That size enclosure in steel is ~$400, fairly expensive for what it is - getting halfway through and realizing it won't work would be painful. Does anyone have any experience doing an enclosure swap like this? Any reason this would be a bad idea? I've bee trying to find what enclosure size does't require a fan and vent with no luck, but I have found plenty of notes that smaller enclosures don't so I assume it would be fine; I can always add a fan in the future if needed. The lathe is not against a wall, and there isn't a good place to place a second enclosure, either freestanding or on the machine.

The new enclosure would stick up about 6 inches higher than the current one, which is flush with the gearbox. The extra space provides a location to potentially mount a tachometer on the backside, facing the front. I am fine if it just sticks up a bit regardless. I could get an enclosure the same height (or close) and just deeper for the VFD to mount if there is enough room otherwise; the current panel is fairly full and being my first conversion, a little extra space would make it easier.

If replacing the enclosure is a bad idea, where have others mounted the VFD and any extra items in a standalone lathe? I looked at the space under the gearbox with the motor, but eliminated it as too cramped (and a bit of a hack).

Thanks

Brian
 
I use a separate enclosure for my 1236T and mill. I have that on a wooden stand behind my mill. I put both VFDs in that enclosure as well as the circuit breakers and have a smaller one at the lathe for the relays. The mill just has a pendant with the controls in, so it doesn’t have a separate controls enclosure. You can use the existing lathe enclosure for your control relays, and then get a smaller one for the VFD and mount anywhere convenient.
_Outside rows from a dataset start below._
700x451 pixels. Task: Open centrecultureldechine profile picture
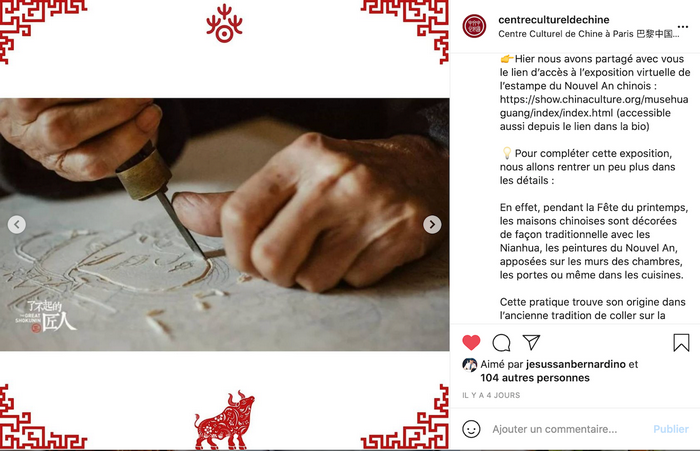click(474, 26)
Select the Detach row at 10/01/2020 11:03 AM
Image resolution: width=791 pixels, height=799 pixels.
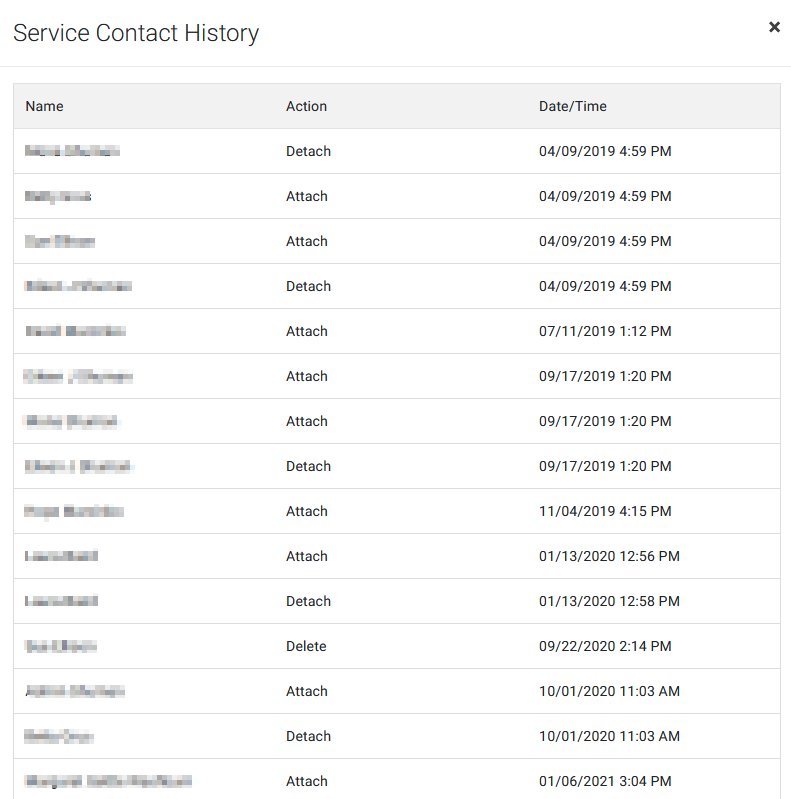coord(397,736)
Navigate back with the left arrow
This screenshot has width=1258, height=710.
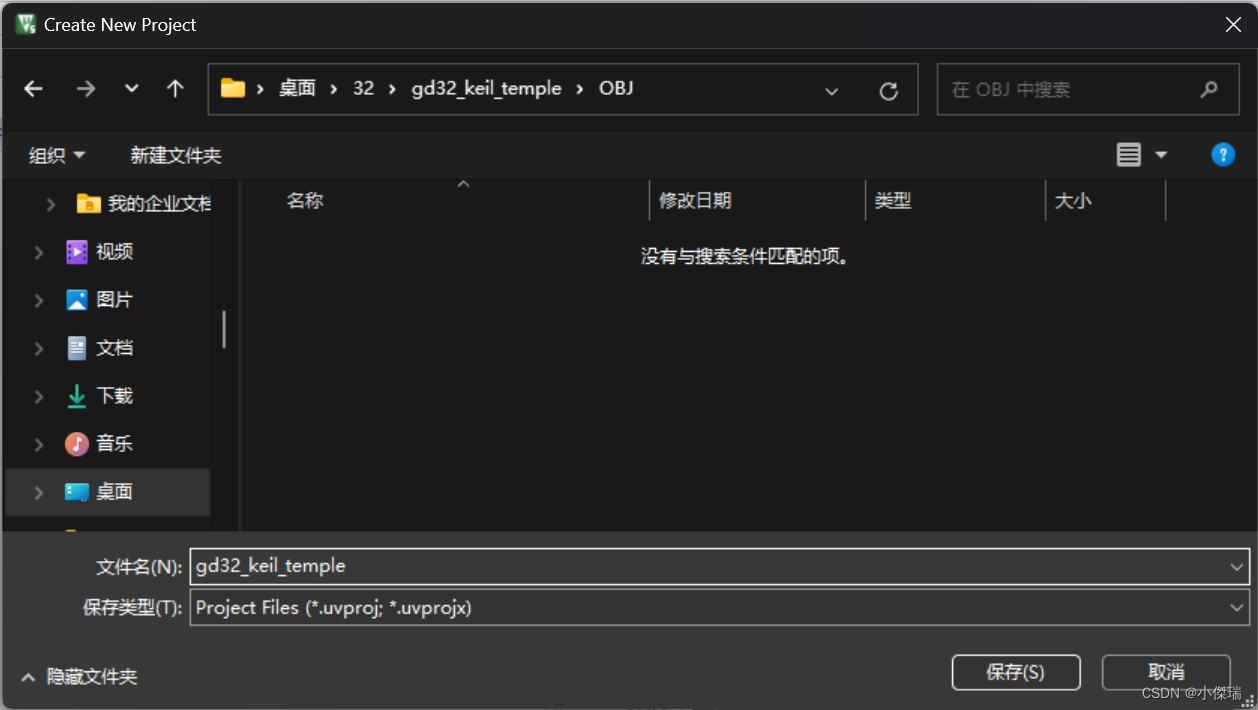tap(33, 89)
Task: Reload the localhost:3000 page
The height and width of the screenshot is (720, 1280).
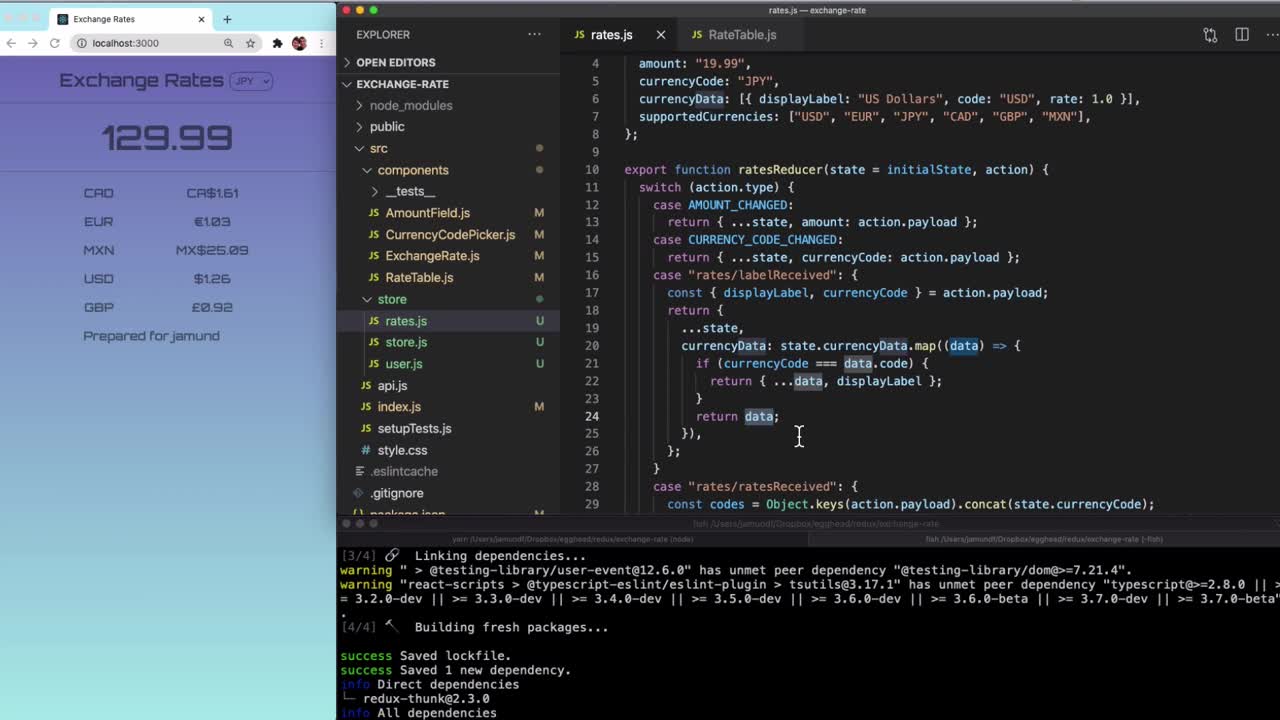Action: (x=57, y=43)
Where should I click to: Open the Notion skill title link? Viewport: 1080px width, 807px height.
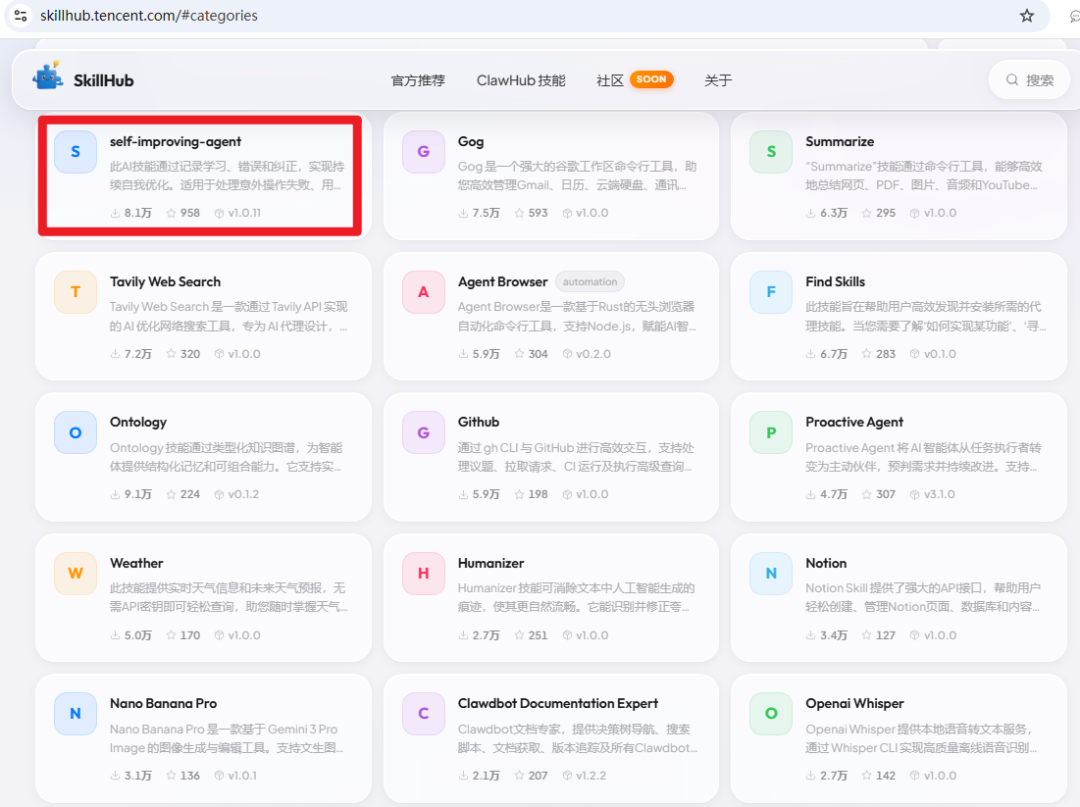click(826, 563)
With a metal enclosure, you can get away without a cooling fan in many cases, the enclosure itself acts as a heat sink to the environment. These machines are usually used intermittently, so don’t generate enough heat that they would overheat unless your ambient gets hot. If you go with plastic, you won’t have that same heat transfer and probably would want a cooling fan in there. This document will help you calculate your heat load to see if a fan is necessary and shows options.

 
There are several approaches to this.
1. Have a big passive heatsink on the outside at the back.
This is still expensive, and does require safe insulated heat conduction path from inside to outside. I used this way for Triac 3-phase variable PID control of a 12kW furnace. The external heatsink was about 12" x 12" x 4" fins, and you could touch it, note that it was hot, but not too uncomfortable. I get it that you are talking of a 2 or 3kW VFD, but I mention it only for context, to get perspective about what is reasonable. The enclosure was about the same size as yours, because there had to be all sorts of contactors, and E-stop controls, and PID instruments on it.

2. Have it all inside one enclosure, without fans.
For this way, provided the whole box has enough area to radiate away the heat without itself becoming unreasonably hot, and internally, the bits getting lots hotter don't challenge the specs of the VFD, you can do this, with the advantage that the whole box is sealed, and won't let in conductive carbon dust, shards, and deposited greasy films, without need for filtering. It can work, with a big enough box, but I never trusted it.

You can discover the °C/Watt dissipation constant of the enclosure buy temporarily rigging up some kind of heater inside it, along with a temperature probe or thermometer, whatever, and letting the inside temperature stabilize. The box is otherwise empty. You don't even need the real box, a lashed up similar sized substitute, stuck together with duct tape will do. I once used a 500W heater, but some light bulbs, whatever will do, just so long as you know the voltage, and the current, you get to the Watts. It does not have to be the same wattage as the VFD. Anything will do.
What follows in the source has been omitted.